Il y eut un moment terrible : ce fut lorsque Jean, tombé en délire, ne criait plus pour avoir de l’eau, mais s’agitait en hurlant comme un fou, se tordait les membres et paraissait devoir mourir dans un accès de fureur. Tout à coup, il se leva dans l’obscurité et dit d’une voix creuse et avec une sombre ironie :

— En Californie ! Tu veux aller en Californie ? Pauvre insensé ! que vas-tu chercher là ? De l’or ? N’y a-t-il donc pas d’or dans ta patrie pour celui qui veut le gagner par son activité et par son intelligence ? La liberté ? l’indépendance ? Où règnent ces bienfaits de la civilisation humaine autant que dans notre industrieuse Belgique ? Du bonheur ? Ah ! insensé, le bonheur n’habite pas si loin ; il est où se trouvait notre berceau, près du foyer paternel, dans les yeux de notre mère, dans le souvenir de nos amis, dans les objets auxquels sont attachés les souvenirs de notre jeunesse. Le démon de l’or t’a attiré, tu veux devenir riche tout d’un coup, sans travailler, violer la loi que Dieu a gravée dans la conscience ? Va-t’en, ingrat, il te punira !… Au lieu d’or, tu ne trouveras que la misère, la honte et la mort…, la mort et un horrible tombeau dans les entrailles de l’Océan !…

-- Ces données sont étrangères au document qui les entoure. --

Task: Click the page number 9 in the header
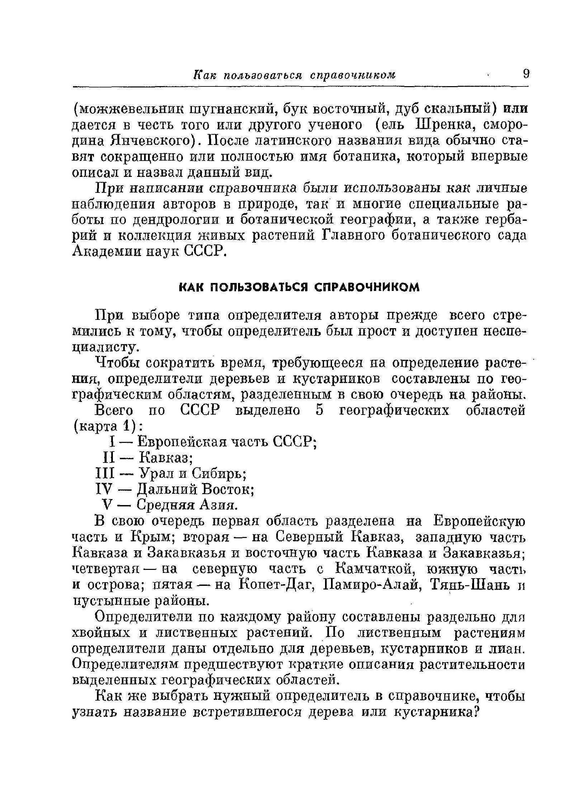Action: point(526,74)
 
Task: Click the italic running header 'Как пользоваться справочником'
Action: point(294,75)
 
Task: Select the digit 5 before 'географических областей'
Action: point(319,411)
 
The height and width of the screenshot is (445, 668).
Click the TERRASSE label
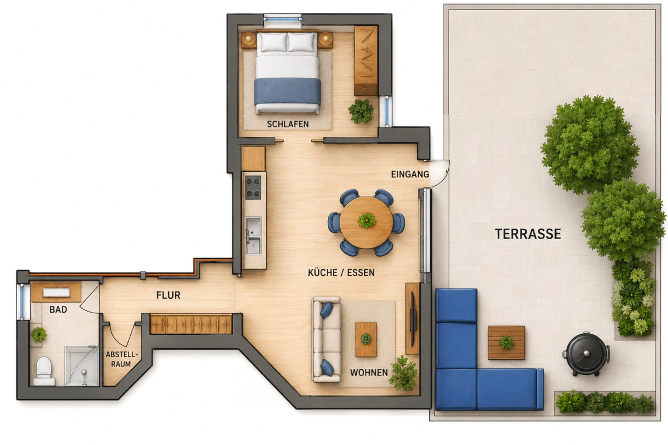click(528, 234)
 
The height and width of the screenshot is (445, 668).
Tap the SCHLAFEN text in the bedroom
click(288, 124)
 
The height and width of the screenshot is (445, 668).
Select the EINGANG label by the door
click(410, 174)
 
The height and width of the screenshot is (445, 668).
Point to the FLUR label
click(168, 295)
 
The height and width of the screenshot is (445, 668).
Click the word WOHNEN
click(369, 373)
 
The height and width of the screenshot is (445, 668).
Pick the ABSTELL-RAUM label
click(122, 359)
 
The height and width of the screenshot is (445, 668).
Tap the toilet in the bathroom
click(44, 371)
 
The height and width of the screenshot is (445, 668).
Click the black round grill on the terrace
click(586, 354)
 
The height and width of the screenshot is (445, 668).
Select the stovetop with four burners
click(253, 187)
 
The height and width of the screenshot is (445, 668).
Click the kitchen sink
click(253, 236)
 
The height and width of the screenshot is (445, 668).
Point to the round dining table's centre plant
click(366, 220)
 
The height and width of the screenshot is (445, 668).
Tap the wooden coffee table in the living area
click(366, 339)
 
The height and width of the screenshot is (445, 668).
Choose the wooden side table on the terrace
click(507, 343)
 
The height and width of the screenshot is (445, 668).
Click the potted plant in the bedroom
click(361, 111)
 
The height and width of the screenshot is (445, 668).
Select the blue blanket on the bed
click(287, 91)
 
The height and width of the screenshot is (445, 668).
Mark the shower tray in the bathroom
click(81, 366)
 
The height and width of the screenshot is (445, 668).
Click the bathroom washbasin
click(57, 293)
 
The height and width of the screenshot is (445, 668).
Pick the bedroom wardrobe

En achevant cette malédiction, il se laissa retomber sur son lit et resta étendu, immobile et muet.

Victor Roozeman, courbé presque jusqu’à terre, se sentit écrasé sous ces paroles terribles, qui n’étaient que l’écho de ses propres pensées ; il frissonnait en entendant une prédiction de l’accomplissement de laquelle il ne doutait pas.

Au pied du lit était assis Donat Kwik, qui, dans l’excès de son repentir, se labourait la figure avec les ongles et se jetait si cruellement la tête contre les poutres, que le sang coulait de ses joues. Par instants, il murmurait d’une voix rauque :

— Tiens ! tiens ! animal que tu es ! Âne ! cela t’apprendra à aller en Californie… Tu seras mangé par les baleines : c’est très-bien fait, tu l’as mérité, vilain et stupide imbécile !

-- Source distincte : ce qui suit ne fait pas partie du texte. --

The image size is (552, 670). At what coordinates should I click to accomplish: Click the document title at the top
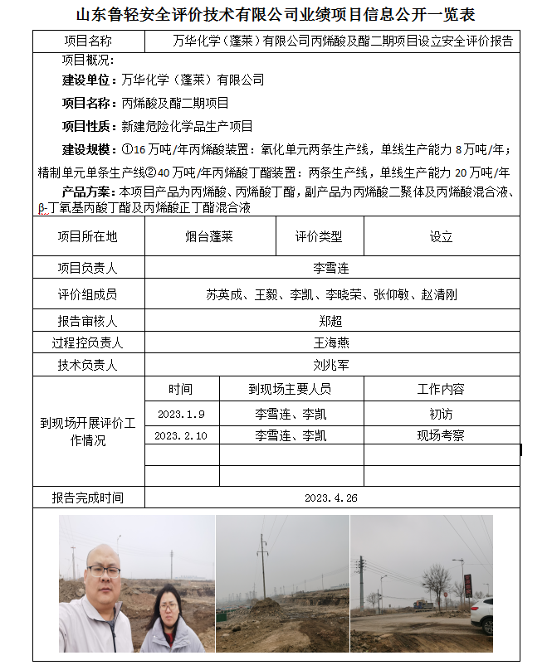click(x=276, y=15)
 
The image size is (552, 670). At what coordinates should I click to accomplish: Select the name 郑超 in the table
click(x=330, y=321)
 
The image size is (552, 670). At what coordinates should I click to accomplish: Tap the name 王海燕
click(x=330, y=342)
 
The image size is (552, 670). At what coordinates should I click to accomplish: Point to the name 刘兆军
click(x=330, y=365)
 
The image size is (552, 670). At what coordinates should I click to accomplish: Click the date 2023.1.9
click(x=181, y=413)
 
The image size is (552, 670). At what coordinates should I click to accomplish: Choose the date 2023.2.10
click(x=181, y=435)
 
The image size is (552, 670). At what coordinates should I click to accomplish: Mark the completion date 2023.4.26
click(x=330, y=498)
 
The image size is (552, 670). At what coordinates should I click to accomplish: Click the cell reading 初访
click(x=441, y=413)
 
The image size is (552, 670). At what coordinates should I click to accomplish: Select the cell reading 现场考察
click(x=441, y=435)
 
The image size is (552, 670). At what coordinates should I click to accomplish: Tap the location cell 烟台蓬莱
click(x=208, y=236)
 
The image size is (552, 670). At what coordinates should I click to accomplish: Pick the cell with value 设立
click(x=441, y=236)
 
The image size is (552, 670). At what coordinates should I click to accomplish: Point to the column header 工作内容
click(x=441, y=389)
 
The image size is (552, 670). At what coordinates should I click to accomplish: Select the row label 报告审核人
click(x=87, y=321)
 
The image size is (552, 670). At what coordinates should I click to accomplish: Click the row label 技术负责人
click(x=87, y=365)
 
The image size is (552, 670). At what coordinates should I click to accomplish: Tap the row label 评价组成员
click(x=87, y=294)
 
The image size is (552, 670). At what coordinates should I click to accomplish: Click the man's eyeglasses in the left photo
click(x=103, y=571)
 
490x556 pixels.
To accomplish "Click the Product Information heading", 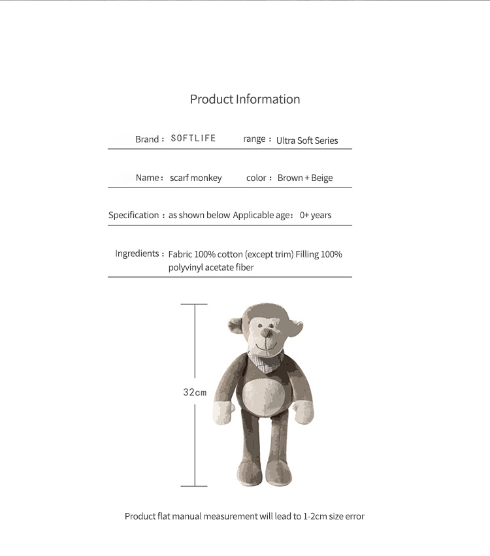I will [245, 99].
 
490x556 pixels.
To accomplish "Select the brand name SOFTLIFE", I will [193, 139].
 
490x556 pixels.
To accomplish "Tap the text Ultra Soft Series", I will [307, 140].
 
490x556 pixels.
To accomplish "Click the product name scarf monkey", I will [195, 178].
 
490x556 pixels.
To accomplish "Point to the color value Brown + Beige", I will [304, 178].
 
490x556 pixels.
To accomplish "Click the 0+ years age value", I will [316, 215].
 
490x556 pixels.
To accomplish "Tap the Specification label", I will [133, 215].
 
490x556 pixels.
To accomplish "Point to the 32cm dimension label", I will [195, 393].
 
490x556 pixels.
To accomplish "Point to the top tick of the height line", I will [194, 304].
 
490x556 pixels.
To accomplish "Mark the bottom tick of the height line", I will [194, 486].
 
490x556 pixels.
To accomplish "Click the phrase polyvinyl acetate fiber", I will [210, 267].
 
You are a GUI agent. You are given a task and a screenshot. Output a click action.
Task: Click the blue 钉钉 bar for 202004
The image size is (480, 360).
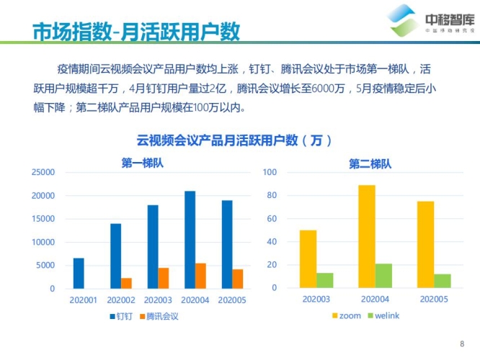(x=190, y=240)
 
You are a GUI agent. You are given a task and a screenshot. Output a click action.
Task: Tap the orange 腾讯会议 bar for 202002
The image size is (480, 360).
(x=126, y=283)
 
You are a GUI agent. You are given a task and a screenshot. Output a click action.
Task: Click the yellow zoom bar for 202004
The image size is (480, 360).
(x=366, y=237)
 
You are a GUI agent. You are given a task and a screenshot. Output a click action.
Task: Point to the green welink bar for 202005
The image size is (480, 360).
(x=443, y=281)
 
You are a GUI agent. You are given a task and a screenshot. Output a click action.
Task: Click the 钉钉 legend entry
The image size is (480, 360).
(x=123, y=316)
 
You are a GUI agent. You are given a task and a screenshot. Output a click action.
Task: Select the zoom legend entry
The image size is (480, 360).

Plus tard, dans la nuit, la fièvre brûlante parut avoir abandonné le malade. Il était calme, respirait plus librement et semblait sommeiller.

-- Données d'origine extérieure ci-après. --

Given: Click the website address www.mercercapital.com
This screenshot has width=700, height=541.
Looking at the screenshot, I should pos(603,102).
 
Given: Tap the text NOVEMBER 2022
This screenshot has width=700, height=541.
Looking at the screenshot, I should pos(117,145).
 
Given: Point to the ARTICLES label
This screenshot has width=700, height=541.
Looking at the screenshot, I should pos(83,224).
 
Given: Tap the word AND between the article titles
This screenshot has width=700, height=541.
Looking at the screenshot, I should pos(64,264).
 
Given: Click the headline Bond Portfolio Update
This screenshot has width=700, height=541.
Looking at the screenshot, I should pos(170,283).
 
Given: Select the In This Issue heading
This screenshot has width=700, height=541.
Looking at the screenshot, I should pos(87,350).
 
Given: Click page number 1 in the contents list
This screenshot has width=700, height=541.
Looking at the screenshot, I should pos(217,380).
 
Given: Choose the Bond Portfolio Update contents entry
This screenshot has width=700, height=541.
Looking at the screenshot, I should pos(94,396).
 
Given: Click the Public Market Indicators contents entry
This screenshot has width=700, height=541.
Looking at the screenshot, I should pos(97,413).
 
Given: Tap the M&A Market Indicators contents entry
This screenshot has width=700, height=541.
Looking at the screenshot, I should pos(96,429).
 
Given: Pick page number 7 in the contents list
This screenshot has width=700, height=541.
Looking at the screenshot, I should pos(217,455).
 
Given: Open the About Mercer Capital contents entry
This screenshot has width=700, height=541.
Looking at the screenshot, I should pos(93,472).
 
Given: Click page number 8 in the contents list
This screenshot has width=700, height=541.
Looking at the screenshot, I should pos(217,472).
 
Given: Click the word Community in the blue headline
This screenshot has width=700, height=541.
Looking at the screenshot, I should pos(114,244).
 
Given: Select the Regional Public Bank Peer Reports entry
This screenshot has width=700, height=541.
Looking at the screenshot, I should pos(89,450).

Donat s’était endormi, la tête sur ses genoux et rêvait tout haut de son village natal… Ce qu’il disait devait émouvoir profondément Roozeman, qui veillait, car il écoutait en tremblant les paroles qui tombaient de la bouche de Donat :

— Ah ! Blesken, ma chère vache, murmurait celui-ci, tu ne veux pas manger de cette herbe tendre ? Prends-y garde, Blesken ! qui n’est pas content de ce qui est passable quitte les trèfles pour les joncs !… Tu as peut-être soif ? Il fait si chaud, n’est-ce pas ?… Viens au ruisseau : là, il y a de l’eau bien pure, claire comme du cristal et si fraîche, si fraîche, qu’elle vous traverse la gorge comme un velours… Bles, Bles, vois, là-bas, Anneken, la fille du garde champêtre ! Elle nous regarde avec ses petits yeux noirs, elle nous fait signe, elle rit. Blés, dimanche, c’est la kermesse ; j’ai graissé mes jambes. Si tu pouvais voir les sauts que je ferai ! — Anneken ! chère Anneken ! à dimanche, n’est-ce pas ? — Bles, as-tu entendu avec quelle voix douce et tendre elle m’a crié : « Oui, Donat, à dimanche ! » Quelle vie, Bles ! quel bonheur ! si cela ne change pas, j’en deviendrai fou assurément.